Get yourself a decent DVD player, one that supports DivX (most do nowadays) - Try to avoid that $29 one from Wal-Mart. Note that these players will play XviD flawlessly as well. It looks like Blu-Ray is going to win the race for next DVD format, but they’re a little to pricey at the moment. And blank Blue-Ray disks aren’t light on the wallet either, nevermind the PC DVD Blu-Ray burner. Ride it out until the end of 2008…also Blu-Ray downloads are slim pickings for the moment.

Get a decent HDTV (preferably LCD) if you can afford it. And don’t go smaller than 32″, since most movies are released in their ‘native’ video aspects now. This means bigger and bigger black bars at the bottom and top of the screen. And avoid Plasma TVs - they are susceptible to “burn-in” where an image icon remains permanently burned on the screen (especially with long hours of video game playing etc.).

Subtitles

If you enjoy foreign films like I do (subbed, not dubbed) then playing them with the external subtitles can be a hassle, especially in a home DVD player. Basically there are two main formats of subtitles that can accompany a movie: 1. *.SRT files and 2. *.IDX/*.SUB files. My Toshiba will automatically load the .SRT type subtitles, as long as it is located in the same ROOTDIR as the movie, and is identical in name to the movie (with the only difference being the extension name - ie. ABC.AVI and ABC.SRT). But it won’t load the .IDX/.SUB type subtitles, no matter what. So for this I use VirtualDubMod to hard-code the subs onto the video file. (We may add an entire section onto this site devoted just to video converting, editing etc.). If this seems too daunting, try to download the FULL DVD (DVDr - 4.35GB) version (if available), which will usually include English subtitles in the DVD menu (but not always).
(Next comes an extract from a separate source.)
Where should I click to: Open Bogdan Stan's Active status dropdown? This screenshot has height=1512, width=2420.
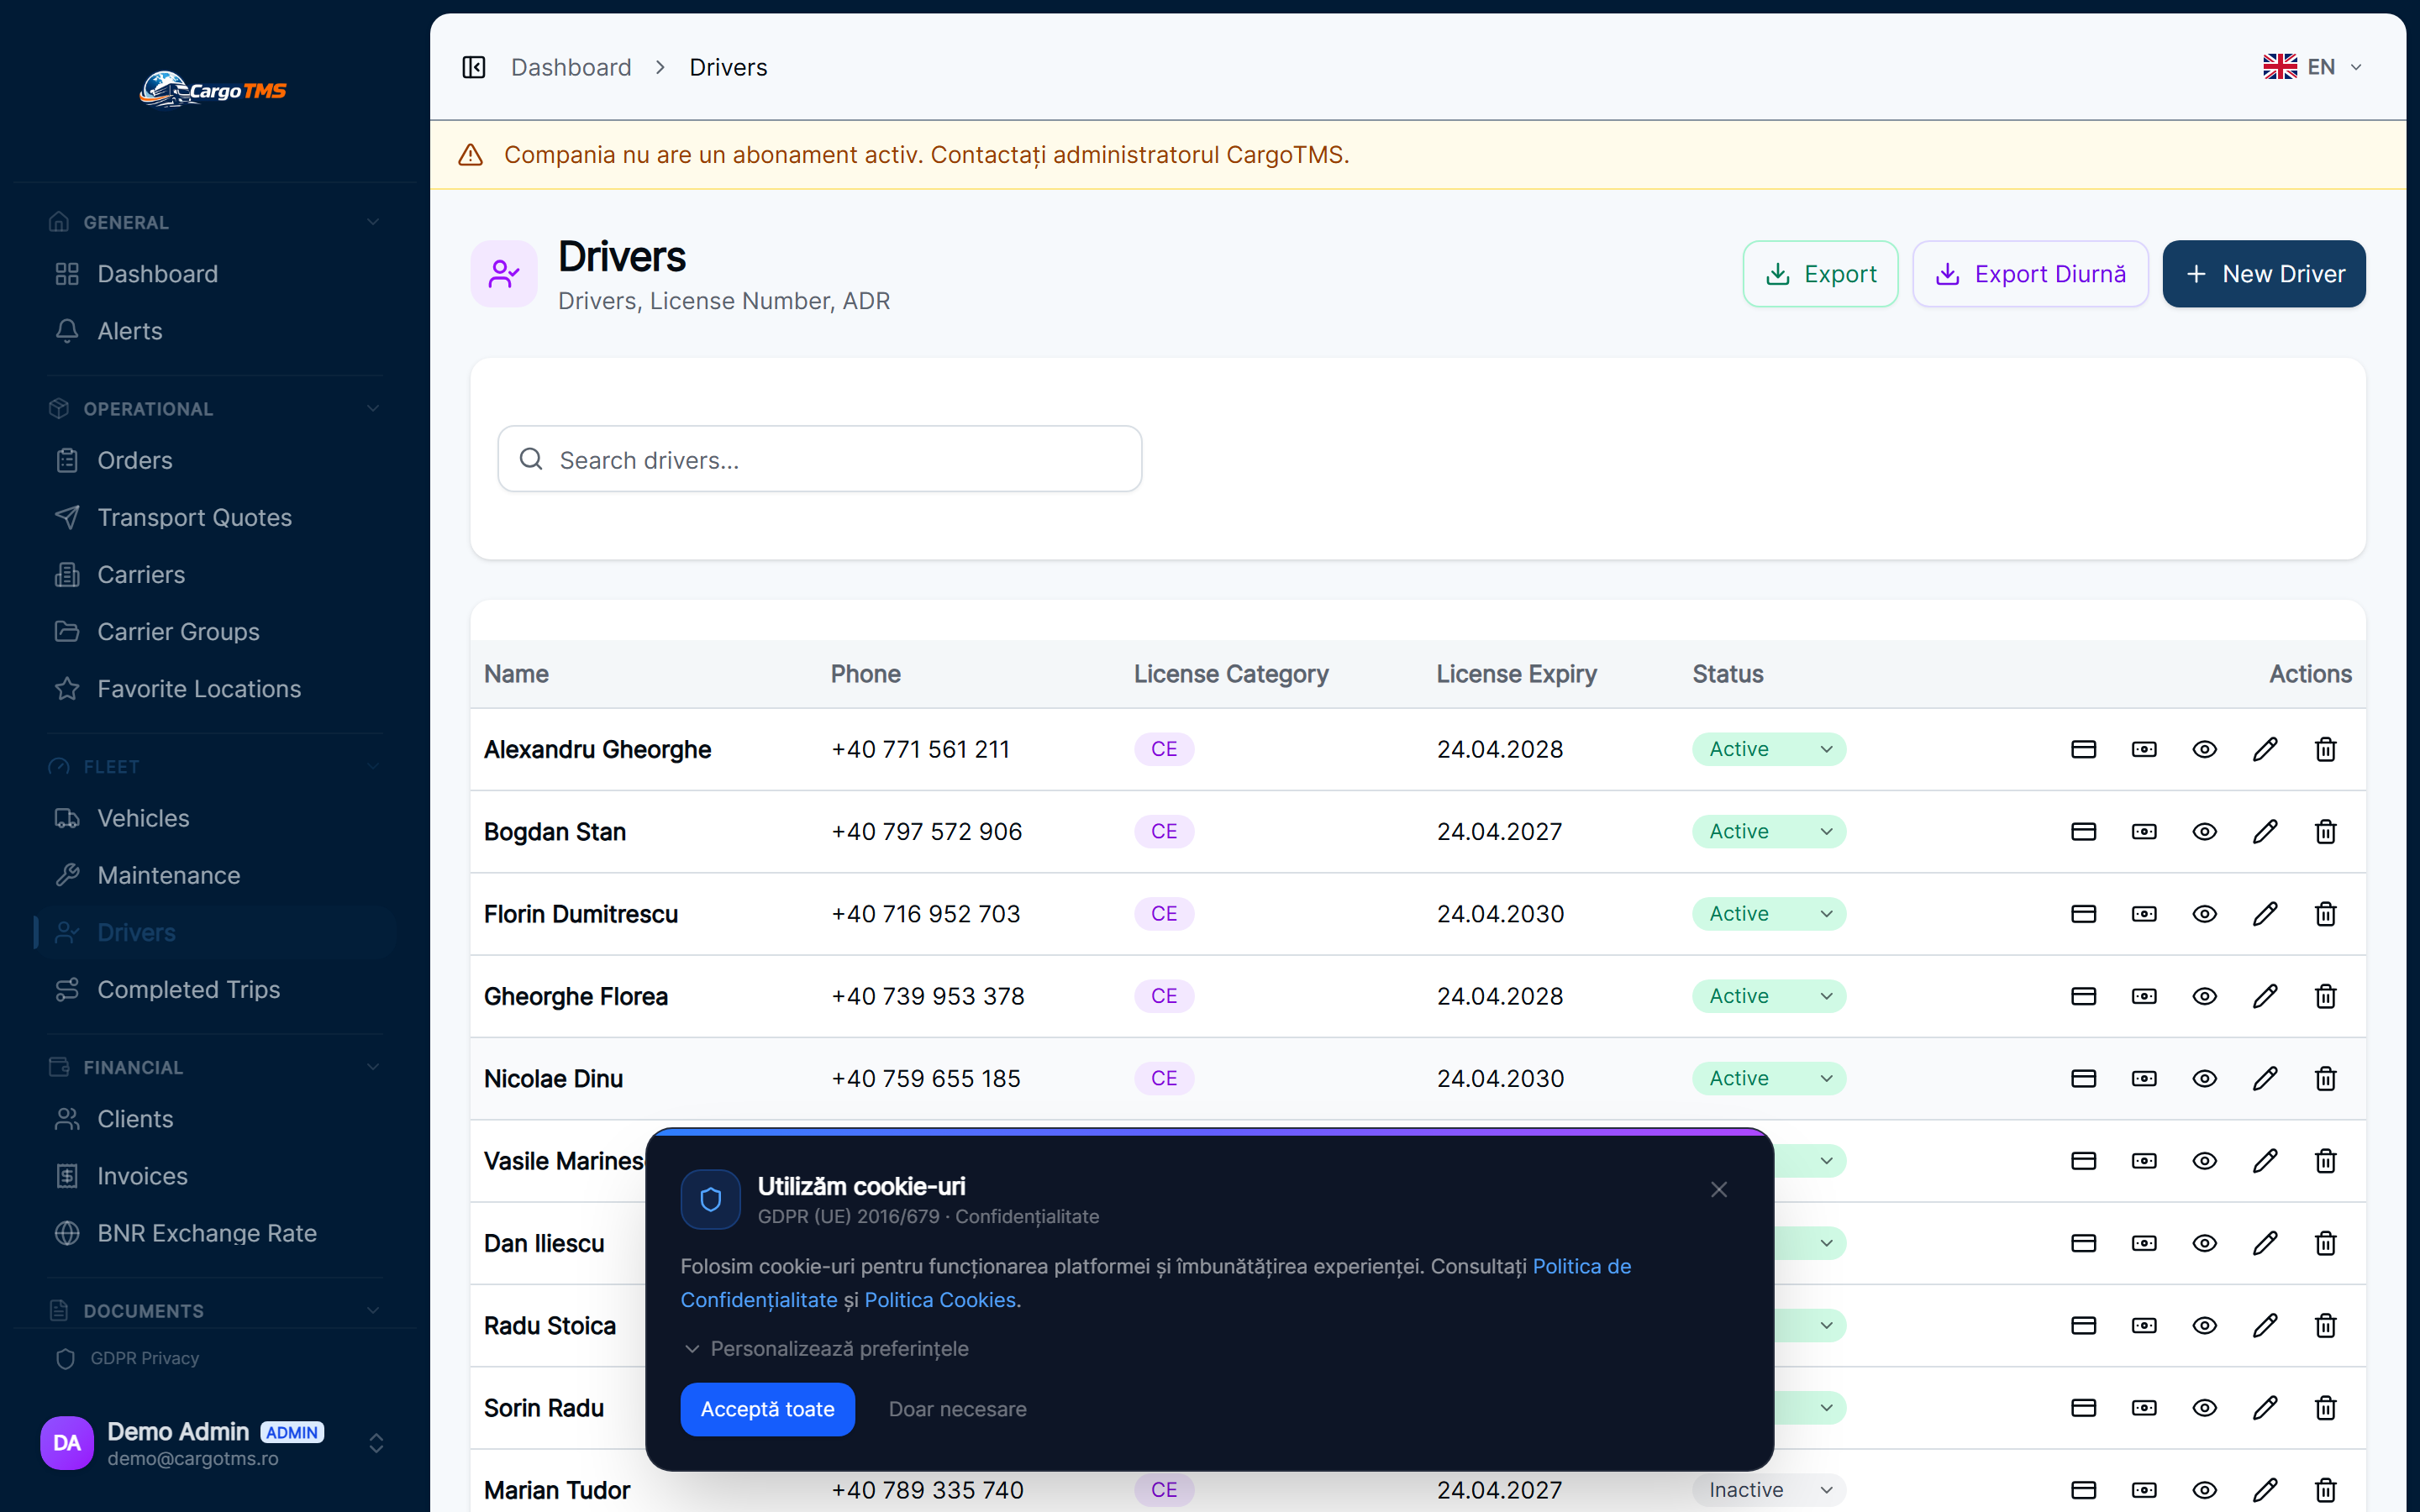pos(1768,831)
Searching for pirated movies

When searching for movies, I use BitTorrent exclusively. Sure, I could use mIRC to get them a little earlier, but I don’t want to be bothered with the queues. It all trickles down to Bit anyways. Also, I view the most recent torrents daily to see what’s new, plus I do a weekly search of the main release groups in case there’s stuff I’ve missed. And I cross-reference everything on IMBd.com - this comes in handy when deciding to junk the subtitle files or not.

I don’t avoid “everything” that doesn’t fall into the 700 - 720MB size range. But I definitely stay away from anything smaller. If DivX is done the right way in a larger container size, the quality can be quite comparable to XviD. And I burn everything onto DVD+RW first, and try to play it in my Toshiba - if it plays on a RW disk, it’s gonna play on a DVD+R. This way I don’t end up with permanent DVD disks containing some movies that won’t play, and some that will.

I typically steer clear of VCDs, SVCDs, KVCDs (TUS releases), and RMVBs because of the lacking video quality. These types of movie formats are grossly inferior to movies that are encoded with XviD. My home hardware consists of a 32″ HDTV WS Sony Wega, and an Toshiba 720p/1080i HDMI DivX DVD Player. OK, these aren’t top of the line products nowadays, but I sure notice a difference that proper encoding (and resolutions) can make. And XviD movies are the only ones that I can’t tell the difference from a retail DVD. All else pales. For this reason, I also avoid *.mpg, *.mpeg and most *.mp4 movie formats, plus most DivX releases (unless I can’t find it any other way - sorry aXXo, but I’d rather have it on XviD, not DivX 5.x).